In my search for trainers in my area I cam across this site and started reading about clicker training. My question is this, Is it possible for me to train Bear on my own and if so how do I go about it? I am currently on disability so my income is very limited, but I don't want to see Bear suffer because of that. He sticks pretty close to me, and thus far the nipping is the only thing I am noticing that needs to be immediately taken care of. Any suggestions would be greatly appreciated.
Thanks again for your inspiration and encouragement!
My border collie, in offleash areas barksat people without dogsM
My border collie who is 21 months old is nervous of people who visit out house. We have introduced her slowly to whoever visits and she appears to accept them, then, without any warning will rush up and bark at them.

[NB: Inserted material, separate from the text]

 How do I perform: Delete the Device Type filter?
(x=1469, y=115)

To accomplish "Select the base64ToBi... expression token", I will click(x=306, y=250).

This makes us all jump and is scary for that person. This can happen in offleash areas as well. I can control her and she has never bitten anyone. I had to put her back on leash as a person was training on the running track which offleash share this area. It is a form of nervousness and I can say to her 'get the ball' and she will come back to me. On leash she is docile and if I meet anyone in the street while walking her she will sit and wait until I am ready to continue.
She still, at times, pull back whenever someone puts out their hand to pat her. We got her at 6 months and this is what she did to us. We worked hard at getting her to feel comfortable with us and now we have a loveable animal. BUT, she is not comfortable with many people. f off lead she will bail people up. This never happens when at offleash area where there are people and their dogs. Any suggestions please!